Llegó un día sin avisar. Quizás mucho antes de lo que soy capaz de recordar, pero eso carece de relevancia. Lo importante es que está desde hace años, como una amistad de campamento de verano, aunque llegue el frío invierno. Está porque yo le he dejado un hueco junto a la chimenea, agradeciendo su manera de resolver mi incertidumbre con miles de ideas, con posibles escenarios donde todo y nada ocurre a la vez.

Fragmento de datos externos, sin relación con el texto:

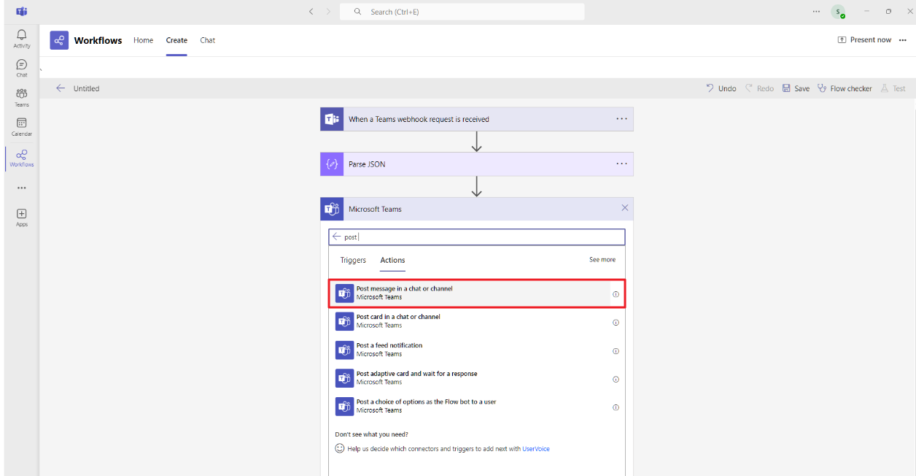View info for Post a feed notification action
This screenshot has height=476, width=916.
pos(616,350)
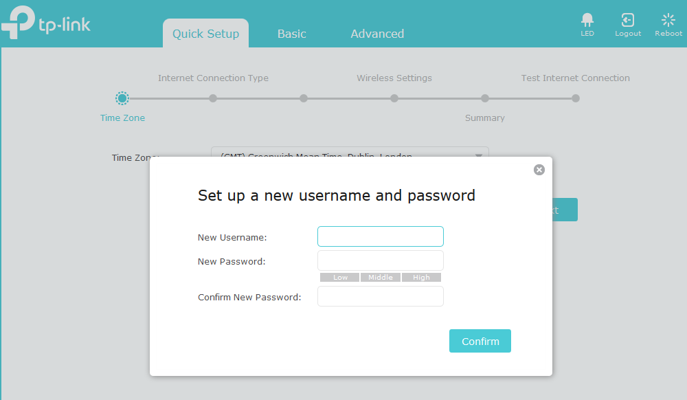Click the Summary progress dot
The image size is (687, 400).
click(485, 98)
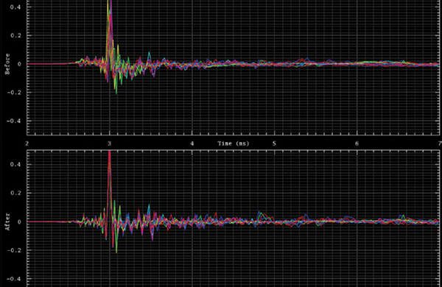Click the After vertical axis label
Image resolution: width=442 pixels, height=287 pixels.
pyautogui.click(x=7, y=222)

Es muy intensa. A veces me aprieta con tanta fuerza que creo escuchar los trozos de cristal cayendo por entre mis costillas, como si en un intento de liberarme de la presión, ejerciera un peso gravitacional hacia el vacío. Sé que solo intenta protegerme y no conoce otra forma…

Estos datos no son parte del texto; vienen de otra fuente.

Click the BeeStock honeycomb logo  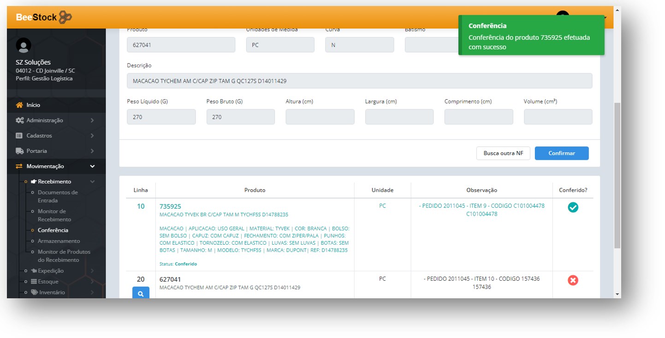tap(65, 17)
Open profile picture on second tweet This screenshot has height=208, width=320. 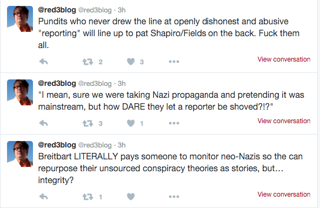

Siempre me habla en términos condicionales, vive con esa estúpida creencia de que puede predecir el futuro, o en su defecto, prepararse ante él. Pero suele equivocarse. El futuro llega y ella se decepciona al decepcionarse. “Nunca se está demasiado preparada para un golpe, aunque lo lleves esperando meses”. Supongo que tiene razón y por eso se equivoca tanto…

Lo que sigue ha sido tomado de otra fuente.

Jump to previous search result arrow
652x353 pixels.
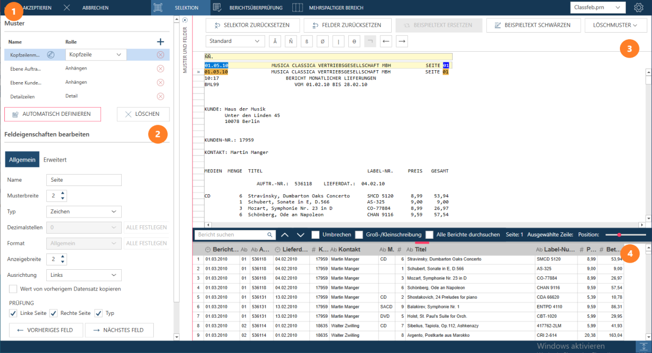point(285,235)
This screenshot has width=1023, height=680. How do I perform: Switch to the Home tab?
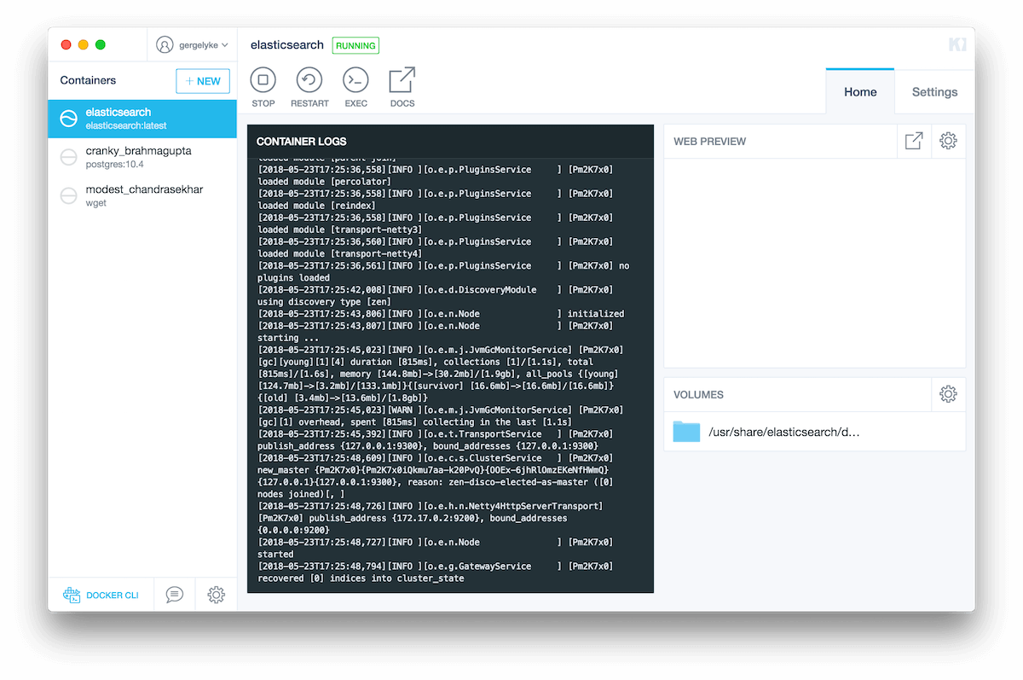pyautogui.click(x=859, y=91)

Jamás la echo de menos si se marcha, y casi nunca se aleja más de dos centímetros de mí. A veces fantaseo con esa posible vida en cualquier otro universo donde ella y yo nunca nos encontramos en el mismo camino, donde mis días y mis noches no están señalados con el rojo de sus heridas, donde sus manos no me arañan ni sus ojos me lagrimean. Pero entonces recuerdo que cuando estaba sola, ella era quien permanecía a pesar del miedo. Era ella quien me hablaba del mañana y me daba soluciones, quien me abrazaba con fuerza hasta romperme a llorar.
Me ha herido tanto porque me he cobijado bajo su sombra como si fuera refugio y no laberinto. Ahora no sé salir.
Pero es la primera vez que hablo en voz alta de ella. Y su mano ha dejado de apretar con tanto ímpetu la mía. Quizás se ha molestado. Quizás se avergüenza de que describa al milímetro su manera de envolver.
Querida Ansiedad, quizás ahora que estas palabras surcan el aire, tú te vayas con el viento.